We'll need you to answer some questions in order to give you some advice.

Is your 37 Pontiac still running the stock suspension in the front? Rear?

Who gave you the reccomendations of which bags to use for your application?

Were the airbag kits a dedicated kit for your car or were they a universal install.

Are you using airbags or shockwaves?

What pressure do you need to run to get a proper ride height?
Front? Rear?

Are the bags mounted where the coil springs were originally mounted? Did you have to trim the frame to get the bags to fit, or were the bags selected to fit inside your frame.

What type of shocks are you using, and how are they mounted. (straight up and down? angled? Is the shock mounting point far out on the lower control arm and close to the wheel?)

Did you check for full suspension travel with the springs and shocks out before you installed the airbags?

Are you using the tall stock rubber bumpstops or the short poly ones that come with the airbags?

Did you check for full shock travel with the bags installed?

Is the front end stiffness more of a problem, or the rear? Or both ends of the car?

How much distance between the bumpstops and axle do you have at the proper ride height? Distance between bumpstop and lower control arm.

How do you know that the suspension is not bottoming out on the bumpstops.

It leads me to think that because you tried every pressure in the bags and the ride does not change, that there is an issue with the suspension itself, or the bag size, and how the shocks or bags are mounted.

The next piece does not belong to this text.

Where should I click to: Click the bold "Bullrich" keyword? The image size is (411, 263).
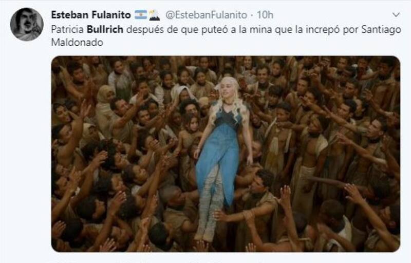coord(105,29)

I've installed a bunch of airbags, and the ride quality was easily changed with pressure changes, but too low of a pressure always made the car hit the bumpstops.

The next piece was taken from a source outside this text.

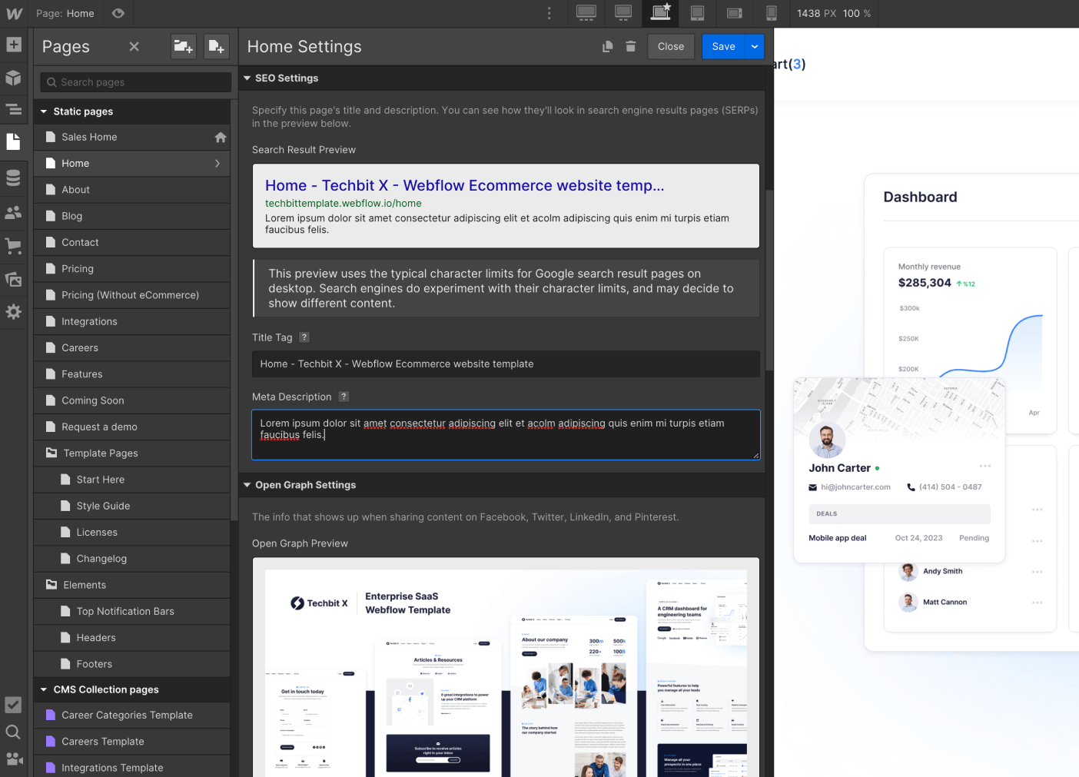Click the Title Tag input field

[x=506, y=364]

Alot depends on how much suspension travel you have, and the motion ratios . If you lower the car and install a too small bag so that you need a bunch of pressure to attain ride height and the ride will be stiff. I've had Air Ride Technologies specify too small an airbag for an application, and at the pressures required to attain proper ride height the ride was stiff, something to do with the physics of the compressibility of a gas.

What you heard about airbags in general being only good for trailer queens is not true, semi trucks have used airbags for many years because the ride quality was much better than springs...Look at a big moving truck, many of them use airbag suspension to protect the furniture and fragile items in their loads.

Buses use them, so do some railway cars. Guys with touring motorcycles use them as well. I made my own airbag setup for the solo seat on my rigid frame harley, and it rides great.